To do
Start with the first line of the material. Repeat each line exactly through the one that contains "Click the checks-completed checkmark icon".

Record excerpts
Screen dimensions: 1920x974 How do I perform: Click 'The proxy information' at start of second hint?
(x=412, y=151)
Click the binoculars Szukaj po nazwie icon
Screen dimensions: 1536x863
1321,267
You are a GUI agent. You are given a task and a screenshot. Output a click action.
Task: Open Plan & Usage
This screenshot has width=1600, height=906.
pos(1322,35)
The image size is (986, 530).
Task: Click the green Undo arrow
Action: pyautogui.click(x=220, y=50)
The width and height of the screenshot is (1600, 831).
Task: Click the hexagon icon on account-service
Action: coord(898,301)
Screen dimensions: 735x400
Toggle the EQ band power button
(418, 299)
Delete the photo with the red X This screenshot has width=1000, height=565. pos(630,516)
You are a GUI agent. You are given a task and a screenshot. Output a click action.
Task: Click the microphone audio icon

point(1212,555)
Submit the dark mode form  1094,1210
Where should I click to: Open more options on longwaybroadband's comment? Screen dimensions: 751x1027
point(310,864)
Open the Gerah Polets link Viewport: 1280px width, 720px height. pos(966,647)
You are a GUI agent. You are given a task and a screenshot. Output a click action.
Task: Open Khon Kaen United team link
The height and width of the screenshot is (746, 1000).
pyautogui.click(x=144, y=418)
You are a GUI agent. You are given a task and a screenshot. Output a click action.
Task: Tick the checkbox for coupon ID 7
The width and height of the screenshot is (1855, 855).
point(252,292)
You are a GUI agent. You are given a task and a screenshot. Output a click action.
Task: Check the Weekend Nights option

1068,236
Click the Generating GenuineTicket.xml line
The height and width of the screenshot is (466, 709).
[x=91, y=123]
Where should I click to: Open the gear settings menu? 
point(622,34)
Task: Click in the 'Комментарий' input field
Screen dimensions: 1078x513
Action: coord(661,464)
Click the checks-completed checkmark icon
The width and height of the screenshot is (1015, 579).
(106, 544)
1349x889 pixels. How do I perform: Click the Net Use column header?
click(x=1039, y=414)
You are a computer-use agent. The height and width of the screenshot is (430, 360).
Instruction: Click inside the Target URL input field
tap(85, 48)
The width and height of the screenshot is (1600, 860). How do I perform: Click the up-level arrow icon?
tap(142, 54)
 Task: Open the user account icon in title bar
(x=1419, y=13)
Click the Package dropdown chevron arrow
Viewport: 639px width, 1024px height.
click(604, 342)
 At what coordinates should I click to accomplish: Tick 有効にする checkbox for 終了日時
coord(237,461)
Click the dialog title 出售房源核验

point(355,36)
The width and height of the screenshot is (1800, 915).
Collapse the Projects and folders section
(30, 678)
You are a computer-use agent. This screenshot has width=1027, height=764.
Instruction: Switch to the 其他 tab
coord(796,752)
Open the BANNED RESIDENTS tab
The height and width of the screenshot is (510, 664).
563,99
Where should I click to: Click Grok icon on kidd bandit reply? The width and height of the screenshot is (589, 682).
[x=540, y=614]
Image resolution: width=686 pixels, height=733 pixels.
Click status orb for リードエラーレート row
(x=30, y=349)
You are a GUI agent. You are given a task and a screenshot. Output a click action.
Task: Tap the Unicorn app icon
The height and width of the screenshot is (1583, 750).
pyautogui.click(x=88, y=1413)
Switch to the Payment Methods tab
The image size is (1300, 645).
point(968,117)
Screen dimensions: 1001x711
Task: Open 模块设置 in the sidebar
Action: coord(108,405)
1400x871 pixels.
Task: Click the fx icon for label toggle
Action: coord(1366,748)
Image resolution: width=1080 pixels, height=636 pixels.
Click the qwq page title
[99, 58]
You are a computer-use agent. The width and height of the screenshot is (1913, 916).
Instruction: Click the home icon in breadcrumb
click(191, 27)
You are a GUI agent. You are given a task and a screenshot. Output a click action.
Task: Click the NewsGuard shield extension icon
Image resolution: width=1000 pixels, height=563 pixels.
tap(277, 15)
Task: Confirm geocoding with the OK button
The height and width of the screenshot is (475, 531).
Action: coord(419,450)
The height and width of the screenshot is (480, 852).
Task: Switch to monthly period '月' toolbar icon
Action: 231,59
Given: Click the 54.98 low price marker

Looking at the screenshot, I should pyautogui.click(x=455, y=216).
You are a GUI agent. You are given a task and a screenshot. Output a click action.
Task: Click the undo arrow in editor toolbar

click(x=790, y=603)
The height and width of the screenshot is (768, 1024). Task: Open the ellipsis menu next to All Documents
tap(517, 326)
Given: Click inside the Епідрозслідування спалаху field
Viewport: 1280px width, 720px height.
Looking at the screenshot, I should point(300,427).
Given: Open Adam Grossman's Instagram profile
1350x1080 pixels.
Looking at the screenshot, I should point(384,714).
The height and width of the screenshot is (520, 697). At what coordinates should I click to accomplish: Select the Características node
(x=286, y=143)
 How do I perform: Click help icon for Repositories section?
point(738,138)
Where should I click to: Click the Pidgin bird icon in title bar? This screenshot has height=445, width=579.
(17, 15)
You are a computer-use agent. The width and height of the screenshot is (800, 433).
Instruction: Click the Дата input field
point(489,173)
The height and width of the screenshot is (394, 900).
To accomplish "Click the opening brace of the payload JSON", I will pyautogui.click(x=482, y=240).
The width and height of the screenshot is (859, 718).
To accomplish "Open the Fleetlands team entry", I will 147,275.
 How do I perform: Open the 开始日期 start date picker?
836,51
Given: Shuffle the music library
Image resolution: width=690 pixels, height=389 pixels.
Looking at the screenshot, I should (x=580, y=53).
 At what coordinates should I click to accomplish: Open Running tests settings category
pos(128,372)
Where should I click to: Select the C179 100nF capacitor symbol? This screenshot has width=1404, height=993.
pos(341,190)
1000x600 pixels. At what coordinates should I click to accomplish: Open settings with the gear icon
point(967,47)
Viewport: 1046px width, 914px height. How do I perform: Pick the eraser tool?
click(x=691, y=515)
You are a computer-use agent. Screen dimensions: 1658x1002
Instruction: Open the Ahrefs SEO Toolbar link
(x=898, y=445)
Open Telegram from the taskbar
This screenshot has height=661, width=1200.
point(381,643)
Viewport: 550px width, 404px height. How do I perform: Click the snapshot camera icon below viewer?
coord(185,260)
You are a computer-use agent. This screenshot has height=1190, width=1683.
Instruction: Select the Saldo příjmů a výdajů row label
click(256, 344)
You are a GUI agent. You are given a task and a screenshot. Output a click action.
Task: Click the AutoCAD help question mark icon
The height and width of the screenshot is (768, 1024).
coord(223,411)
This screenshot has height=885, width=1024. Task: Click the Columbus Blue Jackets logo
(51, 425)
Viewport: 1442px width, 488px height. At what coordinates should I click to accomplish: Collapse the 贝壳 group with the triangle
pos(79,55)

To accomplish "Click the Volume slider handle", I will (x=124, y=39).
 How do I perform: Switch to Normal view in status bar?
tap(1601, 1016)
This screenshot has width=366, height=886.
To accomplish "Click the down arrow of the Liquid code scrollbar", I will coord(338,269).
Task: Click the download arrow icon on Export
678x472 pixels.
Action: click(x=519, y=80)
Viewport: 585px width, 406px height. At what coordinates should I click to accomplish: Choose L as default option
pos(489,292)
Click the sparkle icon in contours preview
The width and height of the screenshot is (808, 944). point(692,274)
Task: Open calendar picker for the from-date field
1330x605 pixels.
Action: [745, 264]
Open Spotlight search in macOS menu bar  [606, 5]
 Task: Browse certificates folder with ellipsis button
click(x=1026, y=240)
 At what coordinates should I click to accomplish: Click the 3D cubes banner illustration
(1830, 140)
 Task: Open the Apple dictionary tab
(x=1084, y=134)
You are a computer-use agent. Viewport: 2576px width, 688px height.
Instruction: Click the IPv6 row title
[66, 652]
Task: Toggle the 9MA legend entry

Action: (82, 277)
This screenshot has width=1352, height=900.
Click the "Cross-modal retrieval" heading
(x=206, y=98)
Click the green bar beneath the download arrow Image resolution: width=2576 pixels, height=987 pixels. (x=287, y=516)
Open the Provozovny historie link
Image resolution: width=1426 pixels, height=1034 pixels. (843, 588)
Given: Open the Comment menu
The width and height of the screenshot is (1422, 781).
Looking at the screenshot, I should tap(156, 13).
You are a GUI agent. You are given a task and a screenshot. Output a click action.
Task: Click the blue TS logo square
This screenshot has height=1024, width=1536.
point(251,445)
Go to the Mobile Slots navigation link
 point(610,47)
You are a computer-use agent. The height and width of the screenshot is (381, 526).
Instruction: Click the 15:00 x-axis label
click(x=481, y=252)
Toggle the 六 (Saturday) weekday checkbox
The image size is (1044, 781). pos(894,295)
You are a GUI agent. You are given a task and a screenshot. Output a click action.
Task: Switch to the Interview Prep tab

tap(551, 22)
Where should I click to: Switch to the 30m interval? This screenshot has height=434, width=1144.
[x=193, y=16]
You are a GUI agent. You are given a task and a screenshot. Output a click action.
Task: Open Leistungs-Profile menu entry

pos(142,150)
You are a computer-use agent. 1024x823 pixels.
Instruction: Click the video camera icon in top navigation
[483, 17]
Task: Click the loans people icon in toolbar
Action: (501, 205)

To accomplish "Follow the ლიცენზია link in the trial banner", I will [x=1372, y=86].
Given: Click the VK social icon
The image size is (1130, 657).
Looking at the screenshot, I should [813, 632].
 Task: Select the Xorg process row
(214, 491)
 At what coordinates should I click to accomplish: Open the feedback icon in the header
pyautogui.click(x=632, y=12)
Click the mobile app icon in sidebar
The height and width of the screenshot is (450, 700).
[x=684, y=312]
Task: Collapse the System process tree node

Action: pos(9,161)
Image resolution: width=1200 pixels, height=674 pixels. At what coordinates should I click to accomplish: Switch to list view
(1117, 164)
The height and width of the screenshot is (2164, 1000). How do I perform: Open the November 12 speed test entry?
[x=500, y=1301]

Answer to this problem
Screen dimensions: 1920x974 How do I perform: Click 'The proxy information' at start of second hint?
(x=412, y=151)
Click the binoculars Szukaj po nazwie icon
Screen dimensions: 1536x863
1321,267
You are a GUI agent. You are given a task and a screenshot. Output a click action.
Task: Open Plan & Usage
This screenshot has width=1600, height=906.
pos(1322,35)
The image size is (986, 530).
Task: Click the green Undo arrow
Action: pyautogui.click(x=220, y=50)
The width and height of the screenshot is (1600, 831).
Task: Click the hexagon icon on account-service
Action: coord(898,301)
Screen dimensions: 735x400
Toggle the EQ band power button
(418, 299)
Delete the photo with the red X This screenshot has width=1000, height=565. pos(630,516)
You are a GUI agent. You are given a task and a screenshot. Output a click action.
Task: Click the microphone audio icon

point(1212,555)
Submit the dark mode form  1094,1210
Where should I click to: Open more options on longwaybroadband's comment? Screen dimensions: 751x1027
point(310,864)
Open the Gerah Polets link Viewport: 1280px width, 720px height. pos(966,647)
You are a GUI agent. You are given a task and a screenshot. Output a click action.
Task: Open Khon Kaen United team link
The height and width of the screenshot is (746, 1000).
pyautogui.click(x=144, y=418)
You are a GUI agent. You are given a task and a screenshot. Output a click action.
Task: Tick the checkbox for coupon ID 7
The width and height of the screenshot is (1855, 855).
point(252,292)
You are a GUI agent. You are given a task and a screenshot. Output a click action.
Task: Check the Weekend Nights option

1068,236
Click the Generating GenuineTicket.xml line
The height and width of the screenshot is (466, 709).
[x=91, y=123]
Where should I click to: Open the gear settings menu? 
point(622,34)
Task: Click in the 'Комментарий' input field
Screen dimensions: 1078x513
Action: coord(661,464)
Click the checks-completed checkmark icon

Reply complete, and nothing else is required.